=== 練習問題 ===
- 1) 本文の「ここで、図9に示すように」で始まる段落を、主な事実を残して箇条書きに書き直してください。
- 2) 本文の「一方、現在位置検出部14は、ステップF3」から「共分散Pの増加は急峻となる。」までの箇所を、一字一句変えずに書き写してください。

=== 本文 ===
# # # # # # #
一方、現在位置検出部14は、ステップF3において肯定判断した場合(YES)には、ステップF5に移行して、ナビゲーション装置10が起動してからT2時間経過したか否かを判断する(誤差発生要因判定手段)。現在位置検出部14は、否定判断した場合(NO)には、ステップF6に移行して、システム雑音WをQs2に設定するとともに、誤差共分散Pの上限値PmaxをPs2に設定する。
一方、現在位置検出部14は、ステップF5において肯定判断した場合(YES)には、ステップF7に移行して、システム雑音WをQs3に設定するとともに、誤差共分散Pの上限値PmaxをPs3に設定する。
【0034】
ここで、図9に示すように、上記のシステム雑音Wとして設定されるQs1,Qs2,Qs3は、Qs1>Qs2>Qs3の関係を満たすように設定される。また、上記の誤差共分散Pの上限値Pmaxとして設定されるPs1,Ps2,Ps3は、Ps1>Ps2>Ps3の関係を満たすように設定される。なお、システム雑音Wの値が大きいほど、誤差共分散Pの増加は急峻となる。
# # # # # # #
=== データ一覧 ===

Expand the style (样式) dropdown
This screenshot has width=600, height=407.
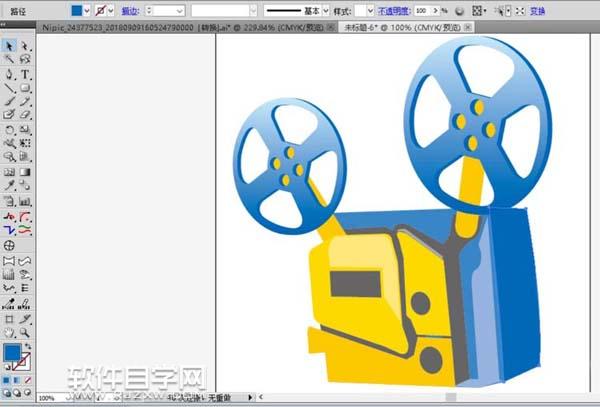tap(369, 9)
# # # # # # #
=== 練習問題の解答 ===
- 1)
- 図9に示すように、システム雑音Wとして設定されるQs1、Qs2、Qs3は、Qs1>Qs2>Qs3の関係を満たす。
- 誤差共分散Pの上限値Pmaxとして設定されるPs1、Ps2、Ps3は、Ps1>Ps2>Ps3の関係を満たす。
- システム雑音Wの値が大きいほど、誤差共分散Pの増加は急峻になる。

- 2)
一方、現在位置検出部14は、ステップF3において肯定判断した場合(YES)には、ステップF5に移行して、ナビゲーション装置10が起動してからT2時間経過したか否かを判断する(誤差発生要因判定手段)。現在位置検出部14は、否定判断した場合(NO)には、ステップF6に移行して、システム雑音WをQs2に設定するとともに、誤差共分散Pの上限値PmaxをPs2に設定する。
一方、現在位置検出部14は、ステップF5において肯定判断した場合(YES)には、ステップF7に移行して、システム雑音WをQs3に設定するとともに、誤差共分散Pの上限値PmaxをPs3に設定する。
【0034】
ここで、図9に示すように、上記のシステム雑音Wとして設定されるQs1,Qs2,Qs3は、Qs1>Qs2>Qs3の関係を満たすように設定される。また、上記の誤差共分散Pの上限値Pmaxとして設定されるPs1,Ps2,Ps3は、Ps1>Ps2>Ps3の関係を満たすように設定される。なお、システム雑音Wの値が大きいほど、誤差共分散Pの増加は急峻となる。